Since the collapse of the Inter­net bubble and the recession, younger workers have left the workforce in increasing numbers. If the LFP rates of 16-24-year-olds had remained at their 2000 levels, the labor force would have increased by over 2 million work­ers.[11] Today, a smaller proportion of teenagers work than at any point since the Department of Labor began collecting statistics on labor force participation.[12] Economists know that economic fluctuations have a particularly strong effect on youth labor force participation decisions. Dramati­cally lower youth LFP could indi­cate underlying economic weakness that is not reflected in other data.

However, the decline in youth LFP rates is virtu­ally the only evidence that supports this notion.
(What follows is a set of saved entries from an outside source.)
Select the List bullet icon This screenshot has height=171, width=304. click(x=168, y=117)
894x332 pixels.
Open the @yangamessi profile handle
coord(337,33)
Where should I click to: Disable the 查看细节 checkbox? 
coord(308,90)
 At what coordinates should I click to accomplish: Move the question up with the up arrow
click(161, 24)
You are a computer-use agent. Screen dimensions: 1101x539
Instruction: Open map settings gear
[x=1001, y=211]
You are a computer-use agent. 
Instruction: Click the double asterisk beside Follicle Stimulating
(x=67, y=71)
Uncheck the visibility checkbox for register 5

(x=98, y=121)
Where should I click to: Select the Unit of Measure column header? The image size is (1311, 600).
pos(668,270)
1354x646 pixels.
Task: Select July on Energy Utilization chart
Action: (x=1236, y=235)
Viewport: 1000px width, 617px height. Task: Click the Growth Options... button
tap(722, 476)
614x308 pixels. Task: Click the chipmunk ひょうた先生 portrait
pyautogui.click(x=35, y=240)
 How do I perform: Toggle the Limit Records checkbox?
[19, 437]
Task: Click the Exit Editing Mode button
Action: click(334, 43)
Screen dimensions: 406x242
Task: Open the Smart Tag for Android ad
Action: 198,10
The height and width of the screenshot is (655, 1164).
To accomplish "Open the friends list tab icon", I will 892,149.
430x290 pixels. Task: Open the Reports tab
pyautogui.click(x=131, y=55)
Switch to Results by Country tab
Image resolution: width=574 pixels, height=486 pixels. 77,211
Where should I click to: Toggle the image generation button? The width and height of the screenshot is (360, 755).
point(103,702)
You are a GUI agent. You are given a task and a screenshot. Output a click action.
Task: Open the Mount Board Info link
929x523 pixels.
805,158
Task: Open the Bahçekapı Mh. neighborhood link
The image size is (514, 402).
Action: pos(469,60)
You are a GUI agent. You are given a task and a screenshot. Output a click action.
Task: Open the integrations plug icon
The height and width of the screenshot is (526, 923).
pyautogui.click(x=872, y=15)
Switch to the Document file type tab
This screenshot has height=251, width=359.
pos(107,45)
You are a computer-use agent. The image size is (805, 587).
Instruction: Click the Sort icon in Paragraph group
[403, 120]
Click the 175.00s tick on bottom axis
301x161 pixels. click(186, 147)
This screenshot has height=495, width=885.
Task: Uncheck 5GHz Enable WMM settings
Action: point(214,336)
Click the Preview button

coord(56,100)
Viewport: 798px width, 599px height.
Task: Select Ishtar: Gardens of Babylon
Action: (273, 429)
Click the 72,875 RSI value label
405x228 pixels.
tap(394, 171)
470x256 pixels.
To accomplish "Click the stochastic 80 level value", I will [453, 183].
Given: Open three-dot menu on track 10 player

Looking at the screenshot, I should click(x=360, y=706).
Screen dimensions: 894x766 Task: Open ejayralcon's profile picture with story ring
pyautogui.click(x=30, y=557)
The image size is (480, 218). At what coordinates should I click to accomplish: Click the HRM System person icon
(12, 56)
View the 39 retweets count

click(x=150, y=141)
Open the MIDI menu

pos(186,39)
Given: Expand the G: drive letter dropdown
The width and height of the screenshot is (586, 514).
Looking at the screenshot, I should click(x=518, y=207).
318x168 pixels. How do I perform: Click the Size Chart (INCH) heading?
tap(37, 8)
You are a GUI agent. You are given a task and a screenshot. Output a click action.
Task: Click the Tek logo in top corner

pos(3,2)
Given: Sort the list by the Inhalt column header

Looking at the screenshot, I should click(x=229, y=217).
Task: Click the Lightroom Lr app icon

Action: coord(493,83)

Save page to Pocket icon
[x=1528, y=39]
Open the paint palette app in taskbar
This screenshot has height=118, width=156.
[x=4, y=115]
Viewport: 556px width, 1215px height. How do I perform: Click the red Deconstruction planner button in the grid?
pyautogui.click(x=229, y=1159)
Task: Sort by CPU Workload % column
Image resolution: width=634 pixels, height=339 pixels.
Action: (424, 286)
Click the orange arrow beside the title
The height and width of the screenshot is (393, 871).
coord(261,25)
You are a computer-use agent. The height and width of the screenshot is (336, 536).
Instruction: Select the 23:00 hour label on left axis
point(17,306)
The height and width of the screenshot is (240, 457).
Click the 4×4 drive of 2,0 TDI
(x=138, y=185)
In a study released in 2006, researchers at the Federal Reserve Bank of Chicago found that during this recovery, employment has risen rapidly in sectors of the economy that hire large numbers of teenag­ers. They also found little evidence to suggest that demand for teenage workers has fallen.[13]

Additionally, while the labor force participation rates of 16-24-year-olds have fallen by 5.0 percent­age points since 2000, the proportion of youth reporting that they do not want a job right now has risen by 4.9 percentage points.[14] As with the pop­ulation as a whole, American youth appear to be working in smaller numbers by choice, not because of poor job prospects.

Increased Schooling

Enrollment in school is one obvious reason for youth to choose not to work, and school enroll­ment rates have risen noticeably since 2000. Between 2000 and 2004, the proportion of 16-17-year-olds in high school rose by 1.3 percentage points, while the proportion of 18-24-year-olds enrolled in college full-time increased by 2.6 per­cent.[15] Today, 890,000 more youth are enrolled in college than if enrollment rates had remained at 2000 levels. Understandably, students are far less likely to work than are youth who are not in school.

Examining teenagers, Federal Reserve research­ers found that between 1997 and 2005, LFP rates for teenagers in school declined more than twice as rapidly as LFP rates for those not enrolled in school.[16] They further found that the increase in school enrollment and the decrease in work activity among those in school accounted for over 80 per­cent of the decrease in teen labor force participa­tion between those years.[17]

Rising school enrollment and a decreasing pro­pensity for students to work appears to explain much, although not all, of the decrease in youth labor force participation rates. This may explain low job growth rates, but it hardly signals bad news for the economy. Students studying in school may give up income today but become more productive in the future. Young Americans putting off work to invest in their future can only be a positive factor for America's economy.

Rising Participation of Older Americans

While the education-driven fall in youth labor force participation explains most of the total decrease in LFP rates, the fact remains that the labor force participation of 25-54-year-olds has fallen slightly as well. Full-time students not taking on a job cannot explain this decrease. Could this signal weakness in the job market?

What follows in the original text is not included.